Durable process containers are the bedrock. In many setups that means tmux sessions, windows, or panes, because they survive SSH drops, let you step away, and let you reattach with context intact. A worker is not a fragile foreground shell you must keep open; it is a named place where a process is expected to live for a while.

Isolation means one worker, one home in that substrate. If two agents share one directory and one git state without rules, you will get accidental interference. A common step up is a separate worktree or workspace per task so that branches, uncommitted work, and build artifacts do not tangle. You are not trying to be fancy; you are trying to make “who owns this tree” obvious.

Coordination is how you avoid plan drift when multiple sessions run at once. A task board or a shared message channel—lightweight, even a text file with locks—is where “claimed,” “in progress,” and “blocked” should live, so it does not exist only in one transcript. The human operator, and any orchestrator, should be able to answer “what is running?” without opening every session.

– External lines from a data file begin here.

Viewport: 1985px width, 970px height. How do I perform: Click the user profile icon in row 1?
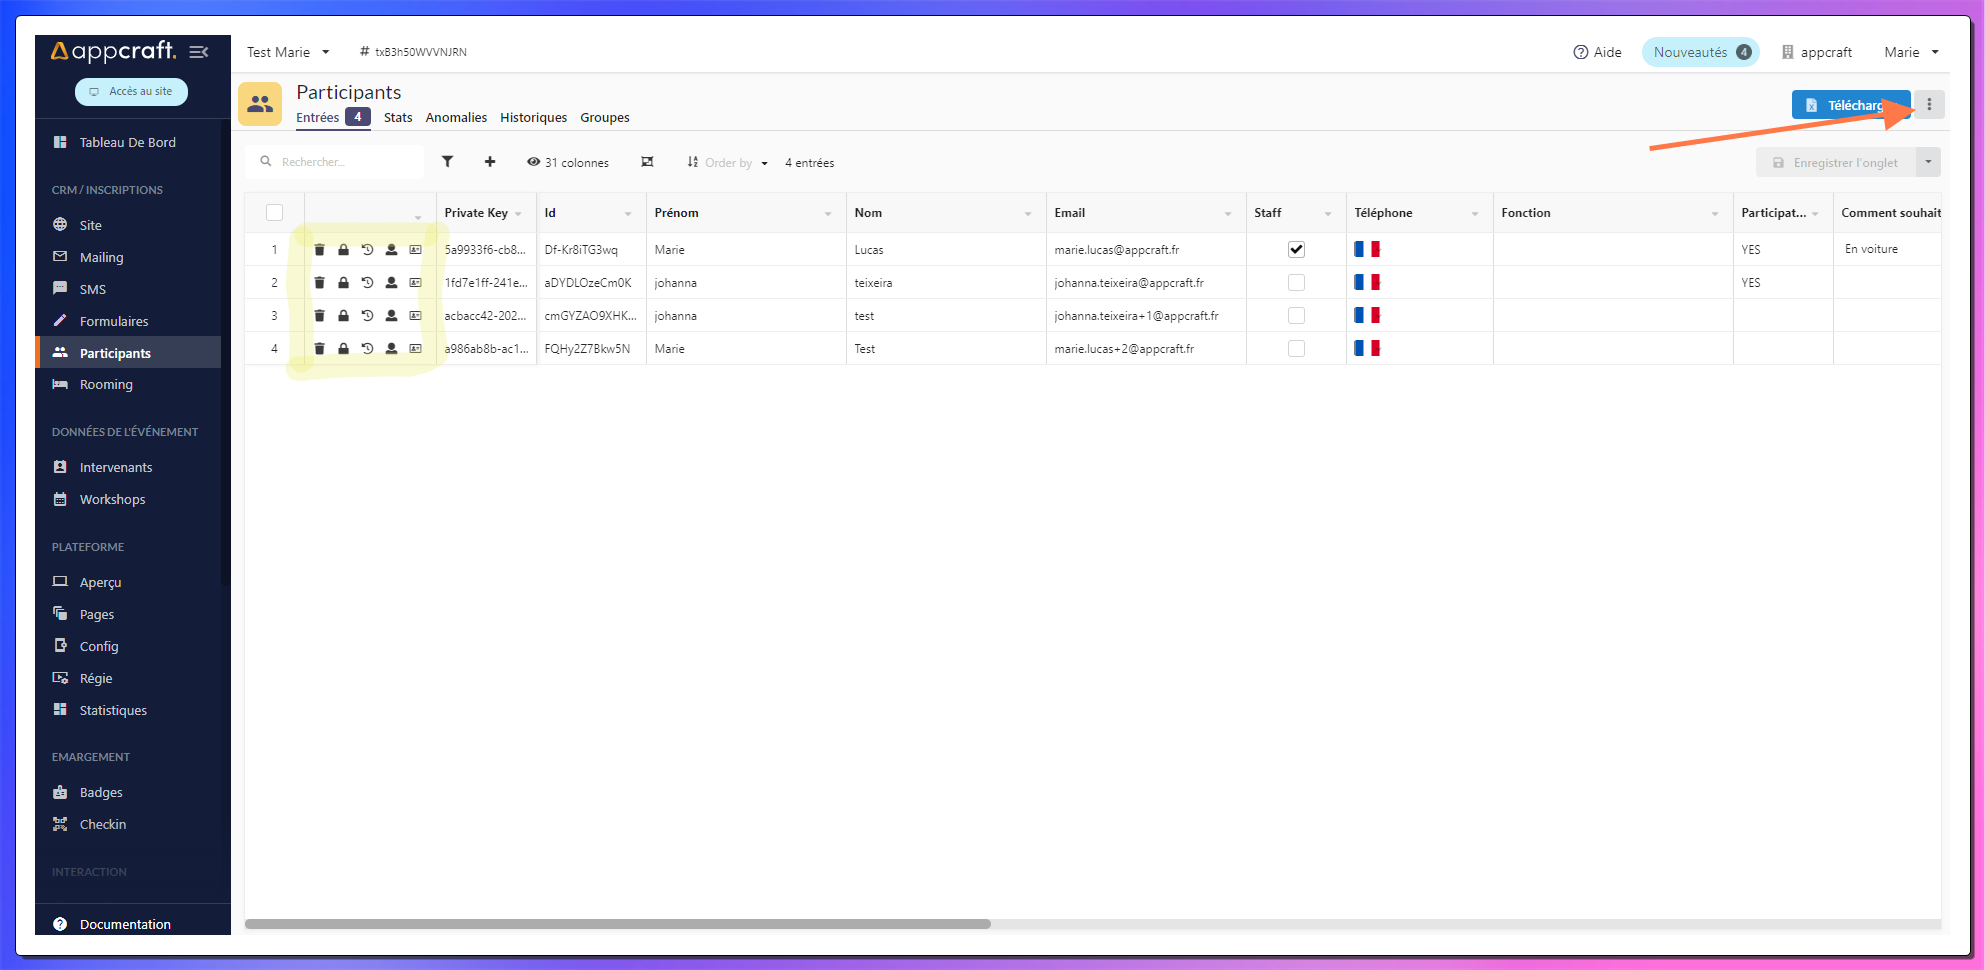point(392,250)
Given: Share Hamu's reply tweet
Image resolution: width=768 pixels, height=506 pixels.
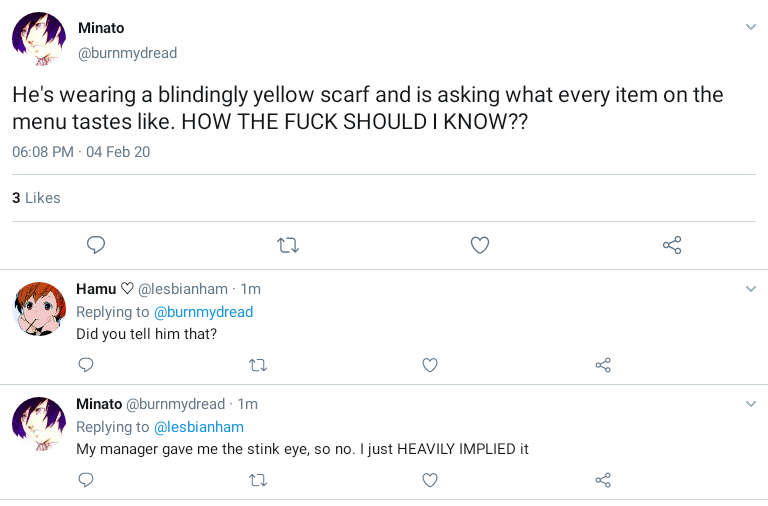Looking at the screenshot, I should coord(603,365).
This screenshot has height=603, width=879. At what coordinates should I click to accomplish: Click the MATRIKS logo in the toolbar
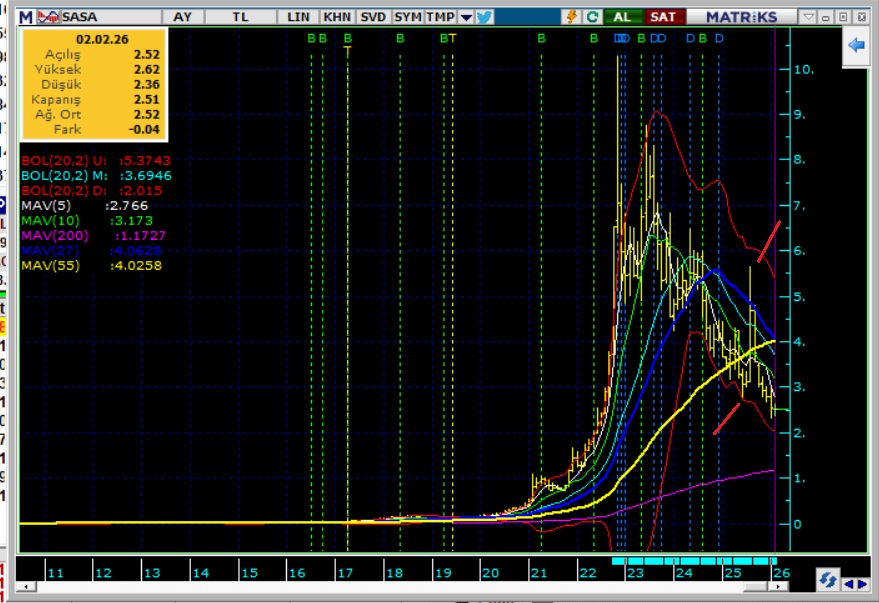click(x=741, y=17)
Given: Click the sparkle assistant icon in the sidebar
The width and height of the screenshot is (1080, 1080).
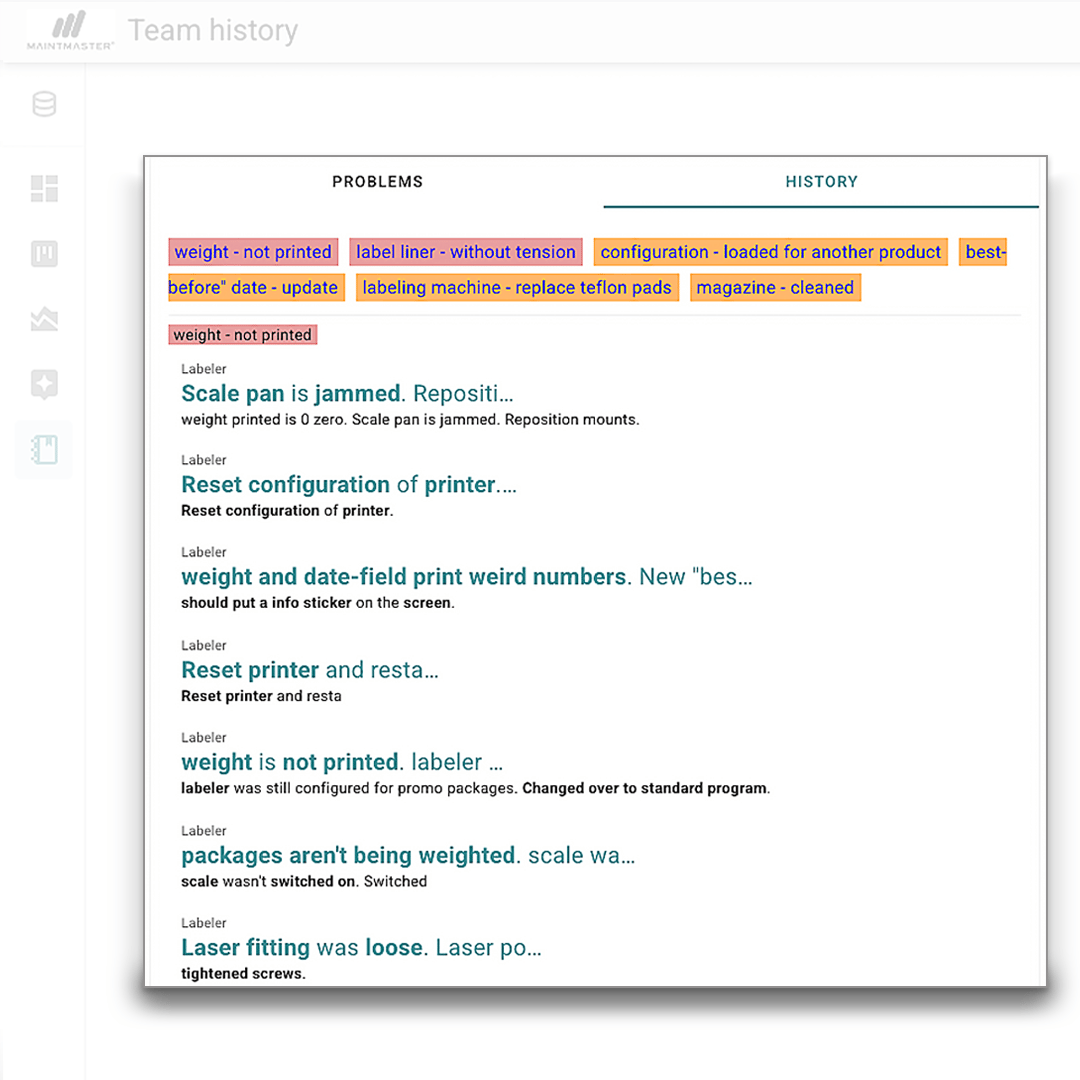Looking at the screenshot, I should pyautogui.click(x=43, y=384).
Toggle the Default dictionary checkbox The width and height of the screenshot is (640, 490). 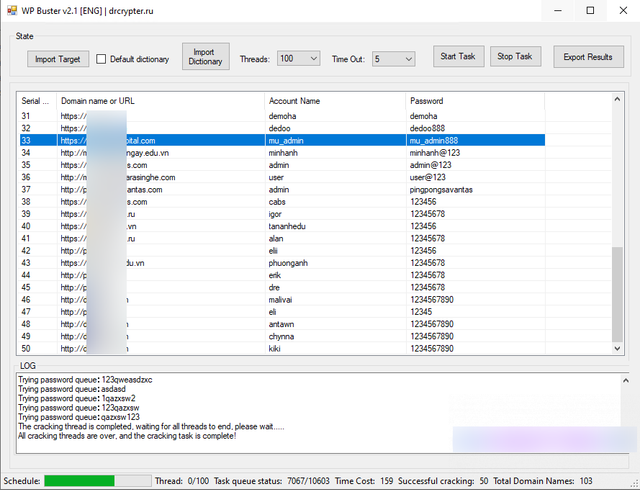click(x=101, y=59)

Observability is the ability to see health without N separate attach sequences. A simple dashboard or a tail on structured logs, even if it is minimal, is enough to know which workers are still alive, which are stuck, and which finished with a non-zero exit. The goal is to reduce surprise when you return after an hour.

Recovery is the honest admission that processes crash, networks flap, and agents loop. A watchdog or a periodic health check can restart a worker, but the dangerous version is a blind restart that replays a destructive or stale action. Good recovery is tied to task state you trust: a checkpoint, a branch name, a commit hash, an explicit “do not re-run if already done” flag. The operator should be able to read why a worker restarted, not just that it did.

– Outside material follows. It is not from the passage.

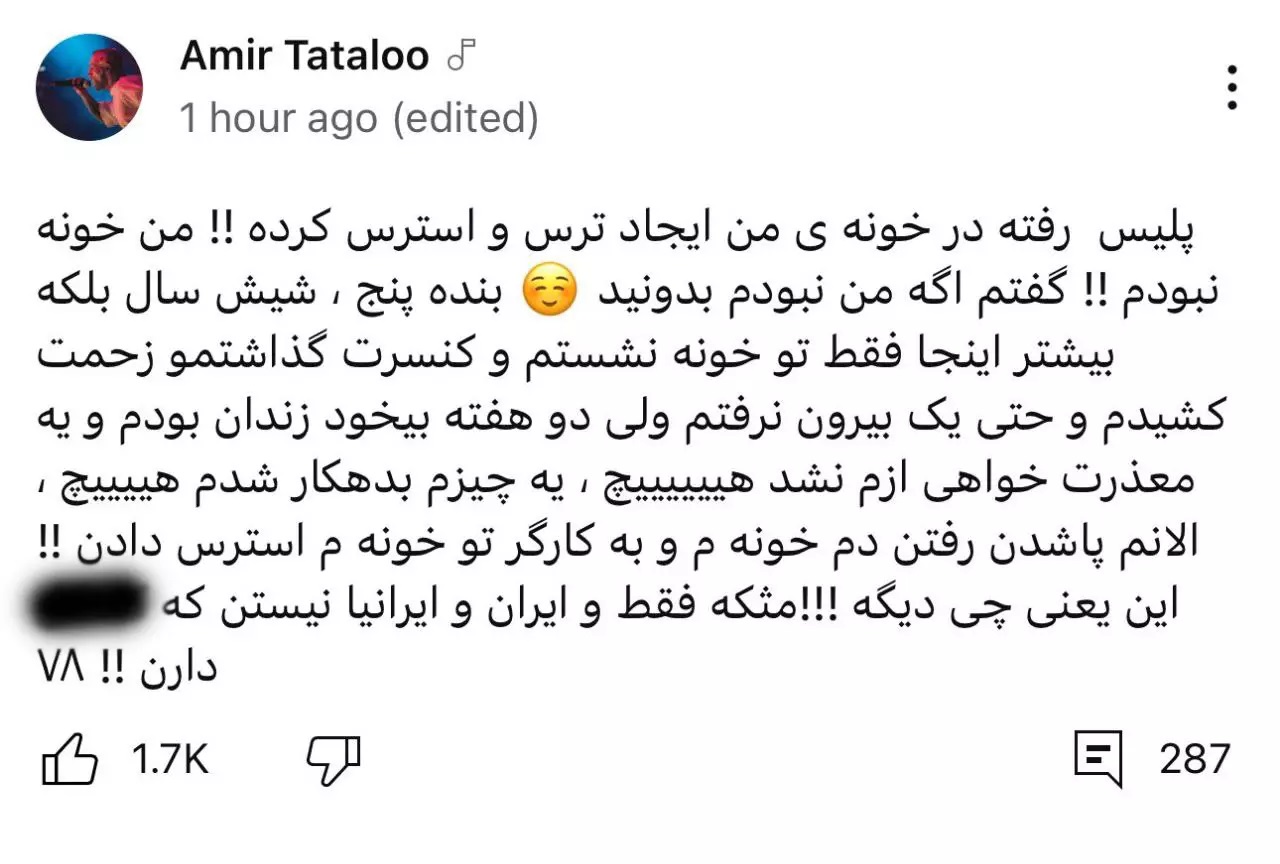The height and width of the screenshot is (864, 1280).
Task: Like the post with thumbs-up icon
Action: [70, 761]

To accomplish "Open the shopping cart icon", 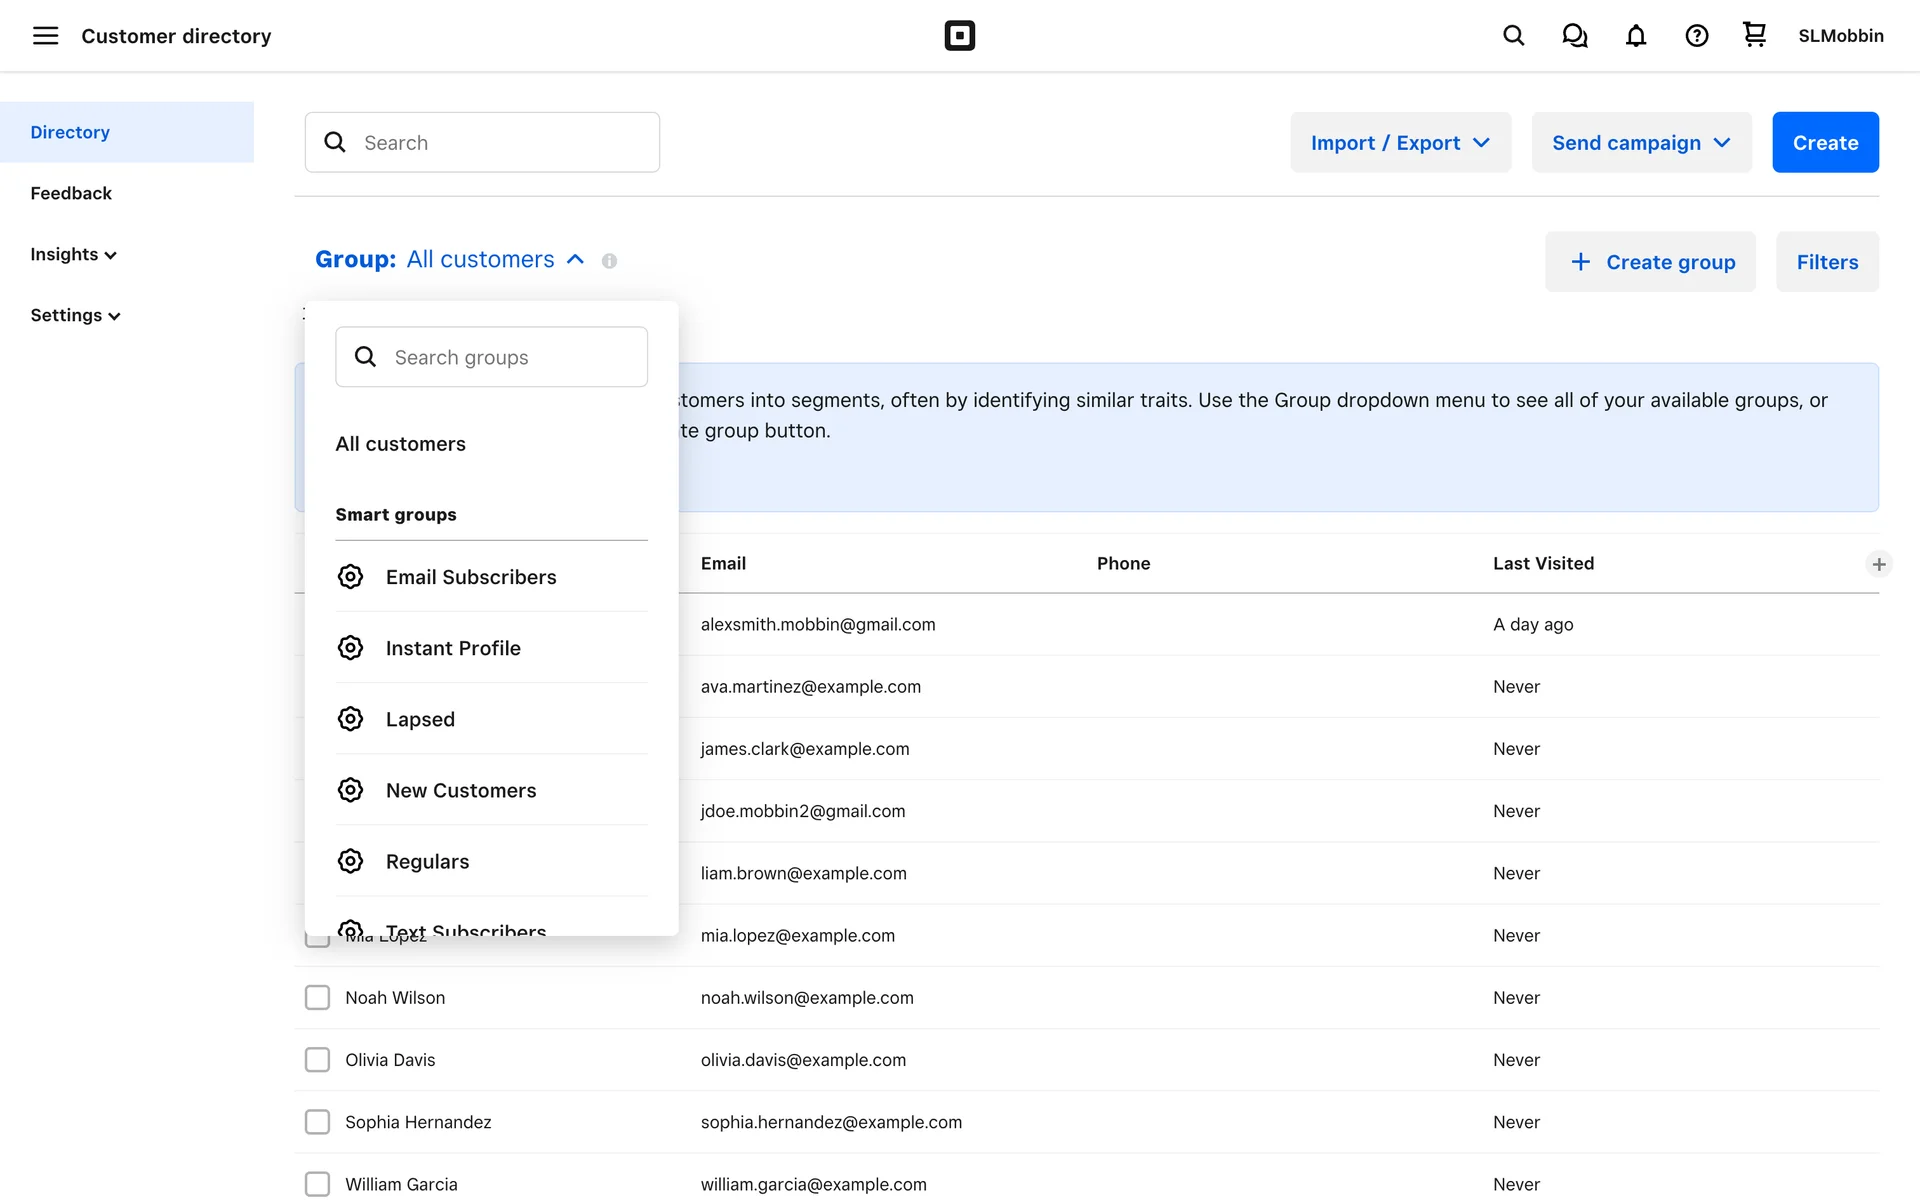I will point(1754,35).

When the extra structure earns its keep

If you are making a small, safe edit in a repo you know well, you do not need a multiplexing stack. The overhead pays for itself when parallelism really reduces wall-clock time, when resumability matters because sessions are long, and when you need visibility because more than one person or system is touching the work. In those cases, a little ceremony up front is cheaper than hours lost to “which terminal was that?” and half-merged state.

Risks to plan for, in calm terms

Drift is when the task board says done but the git worktree is dirty, or the branch never merged, or the fix only lived in a local patch. The remedy is a tight definition of done that points at the tree: pushed branch, clean status, or an explicit “blocked on X” with a name.

Log leakage is a quiet problem. Shared boards, shared log files, and shared HTTP endpoints for status can end up with local paths, prompt text, or secrets if the tools are chatty. Treat those surfaces the way you would treat app logs: scope them, redact by default, and do not let long-lived storage fill with content nobody owns.

Dumb retries are automatic restarts that run the same bad command again because the task record never advanced. The remedy is to connect recovery to sanitized, explicit state, not to hope the second attempt is luckier. If a step is destructive, the task record should make that step idempotent or gated by a human.

You do not need a particular brand of tool to apply the pattern. You need a task contract that everyone—the operator, the agents, and the future reader of the logs—can follow without improvising. Once that exists, the control plane is simply the place where those contracts are visible.


The names in your own stack (tmux, custom TUIs, APIs) will differ; the structure above is the part that carries between setups.